To believe in the good news is to believe that God is Father to every person – and that He created each person in His image and likeness. To believe in the good news is to believe that we have an eternal destiny.

But we must always realize that this radical capacity to believe is itself a gift. We can pray for it, but ultimately, it is God’s gift. We can rejoice in it, because as God’s gift, it reveals much of who He is. And it reveals His love for us.

We share in God’s life, then, when we share in the many grace-filled gifts He gives us: our life, our commitments, our marriages, our families, our jobs, and our friendships. All of these small communities of human love mirror God’s love for us.
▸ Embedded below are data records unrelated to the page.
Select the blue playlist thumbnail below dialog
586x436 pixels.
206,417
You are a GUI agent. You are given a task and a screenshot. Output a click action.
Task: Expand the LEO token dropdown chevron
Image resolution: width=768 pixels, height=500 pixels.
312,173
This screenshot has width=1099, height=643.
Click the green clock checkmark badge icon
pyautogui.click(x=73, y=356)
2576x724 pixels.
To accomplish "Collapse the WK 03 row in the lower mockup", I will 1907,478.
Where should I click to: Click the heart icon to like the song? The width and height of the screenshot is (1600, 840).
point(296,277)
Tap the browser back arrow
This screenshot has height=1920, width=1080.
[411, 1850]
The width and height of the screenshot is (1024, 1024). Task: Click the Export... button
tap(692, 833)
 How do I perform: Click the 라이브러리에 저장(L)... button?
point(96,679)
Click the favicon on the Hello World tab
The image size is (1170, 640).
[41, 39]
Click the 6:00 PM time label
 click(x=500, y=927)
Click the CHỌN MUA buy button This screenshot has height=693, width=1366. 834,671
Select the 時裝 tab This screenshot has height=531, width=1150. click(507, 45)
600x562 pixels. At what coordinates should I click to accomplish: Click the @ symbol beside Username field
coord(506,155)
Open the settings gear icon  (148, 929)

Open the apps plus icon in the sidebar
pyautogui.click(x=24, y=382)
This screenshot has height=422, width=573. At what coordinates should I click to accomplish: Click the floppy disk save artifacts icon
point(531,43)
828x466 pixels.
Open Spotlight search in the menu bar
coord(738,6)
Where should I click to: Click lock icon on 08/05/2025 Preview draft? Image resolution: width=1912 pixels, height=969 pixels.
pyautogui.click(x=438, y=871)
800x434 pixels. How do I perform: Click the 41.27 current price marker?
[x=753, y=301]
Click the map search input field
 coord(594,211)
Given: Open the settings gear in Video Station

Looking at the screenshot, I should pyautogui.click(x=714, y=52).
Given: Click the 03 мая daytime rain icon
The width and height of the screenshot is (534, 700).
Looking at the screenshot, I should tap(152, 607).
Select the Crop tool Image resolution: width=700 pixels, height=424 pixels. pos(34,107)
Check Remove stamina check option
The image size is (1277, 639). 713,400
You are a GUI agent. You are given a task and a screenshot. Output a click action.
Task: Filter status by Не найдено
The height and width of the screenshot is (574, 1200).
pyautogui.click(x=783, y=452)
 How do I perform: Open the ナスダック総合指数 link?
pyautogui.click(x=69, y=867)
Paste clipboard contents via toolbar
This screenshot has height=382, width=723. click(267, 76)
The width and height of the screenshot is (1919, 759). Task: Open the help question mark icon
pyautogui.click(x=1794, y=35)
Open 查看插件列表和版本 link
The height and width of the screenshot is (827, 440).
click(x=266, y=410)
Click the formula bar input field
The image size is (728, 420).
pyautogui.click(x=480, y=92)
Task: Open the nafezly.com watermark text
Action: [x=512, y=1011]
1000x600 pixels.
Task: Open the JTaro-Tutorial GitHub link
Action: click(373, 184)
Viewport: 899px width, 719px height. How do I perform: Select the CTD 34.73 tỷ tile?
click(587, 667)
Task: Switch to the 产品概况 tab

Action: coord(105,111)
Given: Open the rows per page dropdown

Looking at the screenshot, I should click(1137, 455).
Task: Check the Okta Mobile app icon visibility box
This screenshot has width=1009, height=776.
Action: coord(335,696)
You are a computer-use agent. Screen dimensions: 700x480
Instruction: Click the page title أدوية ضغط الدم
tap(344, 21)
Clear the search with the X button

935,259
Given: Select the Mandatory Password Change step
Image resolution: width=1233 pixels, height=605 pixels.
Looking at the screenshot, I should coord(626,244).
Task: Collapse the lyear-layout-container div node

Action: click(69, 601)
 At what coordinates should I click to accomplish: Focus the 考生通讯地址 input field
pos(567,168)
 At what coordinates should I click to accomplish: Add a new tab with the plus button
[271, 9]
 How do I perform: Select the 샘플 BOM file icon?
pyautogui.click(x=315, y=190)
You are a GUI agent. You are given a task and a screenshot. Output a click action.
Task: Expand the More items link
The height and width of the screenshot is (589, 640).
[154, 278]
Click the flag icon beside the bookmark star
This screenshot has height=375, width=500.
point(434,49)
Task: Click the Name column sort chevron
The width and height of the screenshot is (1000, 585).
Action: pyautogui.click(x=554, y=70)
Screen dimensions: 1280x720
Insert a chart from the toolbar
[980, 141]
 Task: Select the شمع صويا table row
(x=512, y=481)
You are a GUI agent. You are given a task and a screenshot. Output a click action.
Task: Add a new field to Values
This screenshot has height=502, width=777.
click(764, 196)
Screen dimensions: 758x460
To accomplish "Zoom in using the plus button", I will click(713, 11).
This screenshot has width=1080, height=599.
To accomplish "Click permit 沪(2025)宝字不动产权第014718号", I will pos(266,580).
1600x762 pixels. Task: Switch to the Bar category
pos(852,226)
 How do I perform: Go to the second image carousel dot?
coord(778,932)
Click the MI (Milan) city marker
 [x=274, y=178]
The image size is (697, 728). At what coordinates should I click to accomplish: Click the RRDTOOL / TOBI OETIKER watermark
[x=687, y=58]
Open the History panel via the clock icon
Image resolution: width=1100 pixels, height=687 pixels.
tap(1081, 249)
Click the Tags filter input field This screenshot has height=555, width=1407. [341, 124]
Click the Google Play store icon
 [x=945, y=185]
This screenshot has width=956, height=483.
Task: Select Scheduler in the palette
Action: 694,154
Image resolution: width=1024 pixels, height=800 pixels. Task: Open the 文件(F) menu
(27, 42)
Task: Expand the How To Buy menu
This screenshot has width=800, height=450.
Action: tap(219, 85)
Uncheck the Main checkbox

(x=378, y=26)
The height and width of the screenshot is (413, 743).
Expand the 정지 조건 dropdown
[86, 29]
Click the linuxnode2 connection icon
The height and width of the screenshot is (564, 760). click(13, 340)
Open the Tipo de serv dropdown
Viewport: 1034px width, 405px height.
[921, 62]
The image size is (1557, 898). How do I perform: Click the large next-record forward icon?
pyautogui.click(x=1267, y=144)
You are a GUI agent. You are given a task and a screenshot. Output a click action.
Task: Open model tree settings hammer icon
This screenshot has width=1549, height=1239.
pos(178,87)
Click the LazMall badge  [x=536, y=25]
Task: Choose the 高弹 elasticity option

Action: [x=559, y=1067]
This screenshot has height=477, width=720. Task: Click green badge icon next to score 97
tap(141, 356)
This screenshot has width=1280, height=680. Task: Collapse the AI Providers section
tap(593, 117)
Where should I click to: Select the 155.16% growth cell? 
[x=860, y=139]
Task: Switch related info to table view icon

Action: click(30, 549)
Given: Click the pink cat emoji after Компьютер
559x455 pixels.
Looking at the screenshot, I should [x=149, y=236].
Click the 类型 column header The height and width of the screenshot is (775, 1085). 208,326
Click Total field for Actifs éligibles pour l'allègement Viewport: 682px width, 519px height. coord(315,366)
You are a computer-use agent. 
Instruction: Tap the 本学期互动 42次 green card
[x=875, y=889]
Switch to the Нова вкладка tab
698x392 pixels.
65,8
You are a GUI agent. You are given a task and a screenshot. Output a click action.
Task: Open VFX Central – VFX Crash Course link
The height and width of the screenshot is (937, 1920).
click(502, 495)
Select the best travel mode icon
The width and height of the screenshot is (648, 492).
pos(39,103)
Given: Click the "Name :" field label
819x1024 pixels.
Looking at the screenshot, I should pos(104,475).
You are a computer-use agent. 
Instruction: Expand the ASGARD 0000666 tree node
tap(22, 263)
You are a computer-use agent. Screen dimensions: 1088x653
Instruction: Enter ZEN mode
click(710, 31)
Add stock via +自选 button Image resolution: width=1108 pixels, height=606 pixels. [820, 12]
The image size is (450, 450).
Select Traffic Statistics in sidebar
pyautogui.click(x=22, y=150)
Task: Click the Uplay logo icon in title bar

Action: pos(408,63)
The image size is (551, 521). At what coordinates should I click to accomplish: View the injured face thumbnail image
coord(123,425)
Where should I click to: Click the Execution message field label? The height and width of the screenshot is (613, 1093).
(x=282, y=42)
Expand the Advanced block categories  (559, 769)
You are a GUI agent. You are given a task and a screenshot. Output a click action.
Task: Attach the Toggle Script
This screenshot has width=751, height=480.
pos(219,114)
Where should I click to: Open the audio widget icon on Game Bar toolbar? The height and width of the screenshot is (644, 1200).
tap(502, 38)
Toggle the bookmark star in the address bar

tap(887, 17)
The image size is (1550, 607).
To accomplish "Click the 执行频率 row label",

This Lent, we take up the penances by which we can both appreciate and deepen the good news even more. And we can begin or continue that transformation of ourselves and of others that has Jesus as its model.

There is a story of a stockbroker, who finds a magic lamp, rubs it, and shhhhh… there appears a genie, who offers him one wish – whatever he would like.

After considering this opportunity carefully, he finally makes his one request: he asks the genie for a copy of the newspaper dated one year from today. Thinking the request strange, the genie asks why he would ask for a newspaper of the future.

“Because if I can see what the stock market trading is like one year from now, I’ll be able to invest in the high growth stocks now and clean up.”

So the genie grants the request – and pop! The stockbroker is holding a copy of the newspaper of one year into the future. He quickly goes to the stock market pages. He takes note of the stocks that are doing well.

As he was scanning the stock listing, he drops part of the newspaper. As it lands on the floor, the section flips open to the obituary page. And there, to his horror, the stockbroker sees his picture.

In the temple precincts of our lives are “money changers” and exploiters – fears, ambitions, addictions, selfishness, prejudices – that distort the meaning of our lives and debase our relationships with God and with one another.

What Jesus does in the temple we must do in our lives: drive out the “money changers,” who short-change us on the time and attention we give to family and friends. Drive out the useless, meaningless, and the destructive elements that desecrate the sacred places within us where God should dwell. Drive out whatever makes our lives less than what God created us to be.